For any two intervals a and b, saying that interval_cmp_interval(a,b)==0
is exactly the same as saying that (aj.month==bj.month && aj.day==bj.day
&& aj.time==bj.time), where aj=justify_interval(a) and
bj=justify_interval(b). Therefore, instead of hashing
interval_cmp_value() you can hash justify_interval(), where
interval_cmp_value() is the transformation of intervals in
interval_cmp_interval().

You said that hashing interval_cmp_value() breaks existing hash indexes.
Hashing "justified" intervals avoids such breaking in some cases.

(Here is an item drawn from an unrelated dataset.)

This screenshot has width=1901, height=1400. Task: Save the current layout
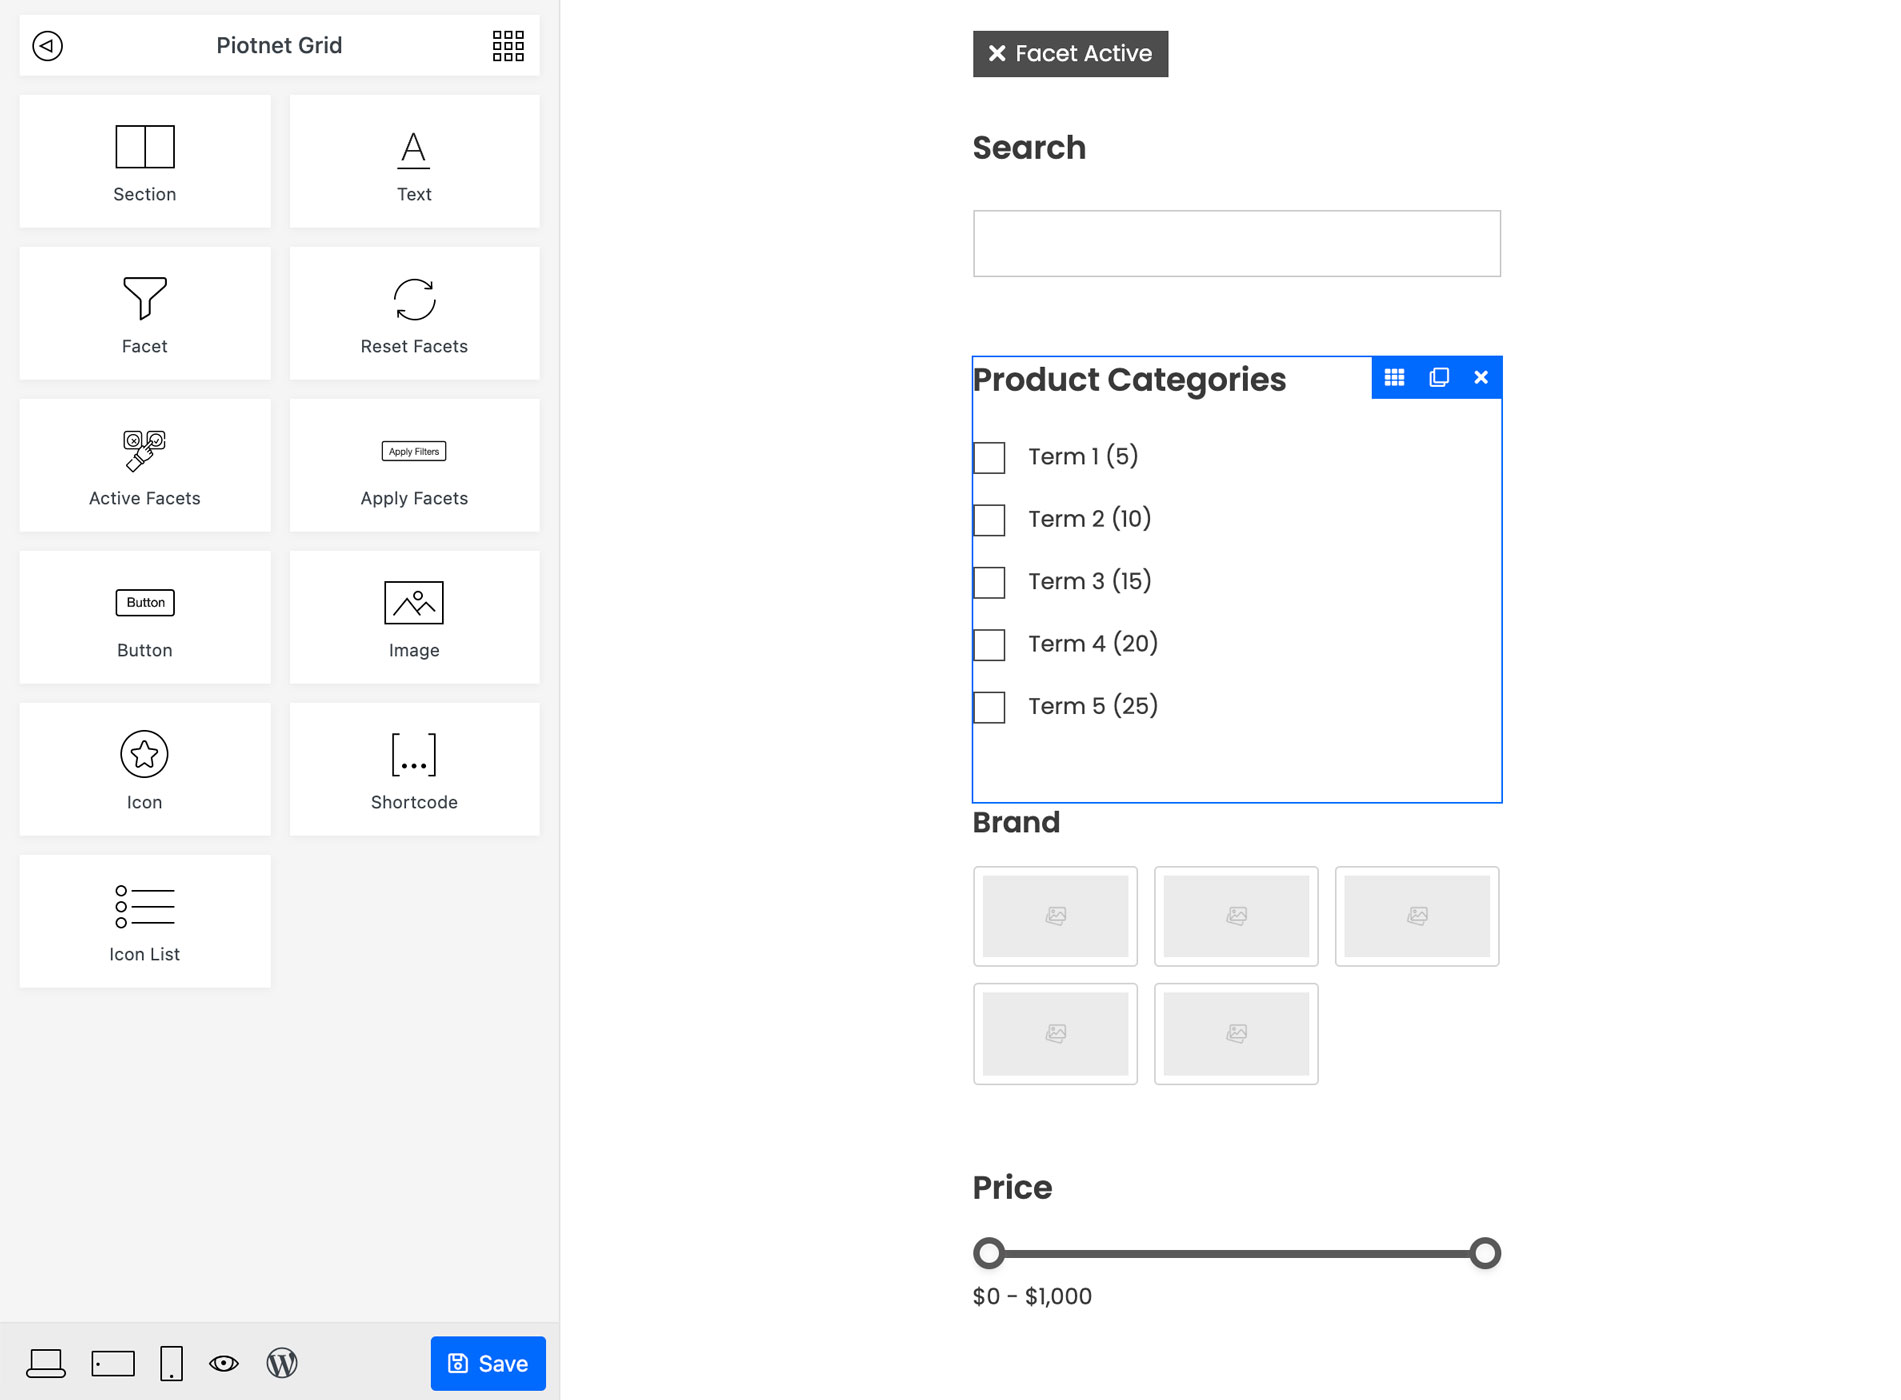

Re: BUG #4748: hash join and sort-merge join make different results

From

Tom Lane

Date:

04 April 2009, 05:25:09

Roman Kononov <kononov@ftml.net> writes:
> On 2009-04-03 23:32 Tom Lane said the following:
>> Uh, what's your point?  We have to match interval_eq, not
>> justify_interval.

> For any two intervals a and b, saying that interval_cmp_interval(a,b)==0
> is exactly the same as saying that (aj.month==bj.month && aj.day==bj.day
> && aj.time==bj.time), where aj=justify_interval(a) and
> bj=justify_interval(b).

I doubt that that's exactly true when you take floating-point roundoff
into account ...

            regards, tom lane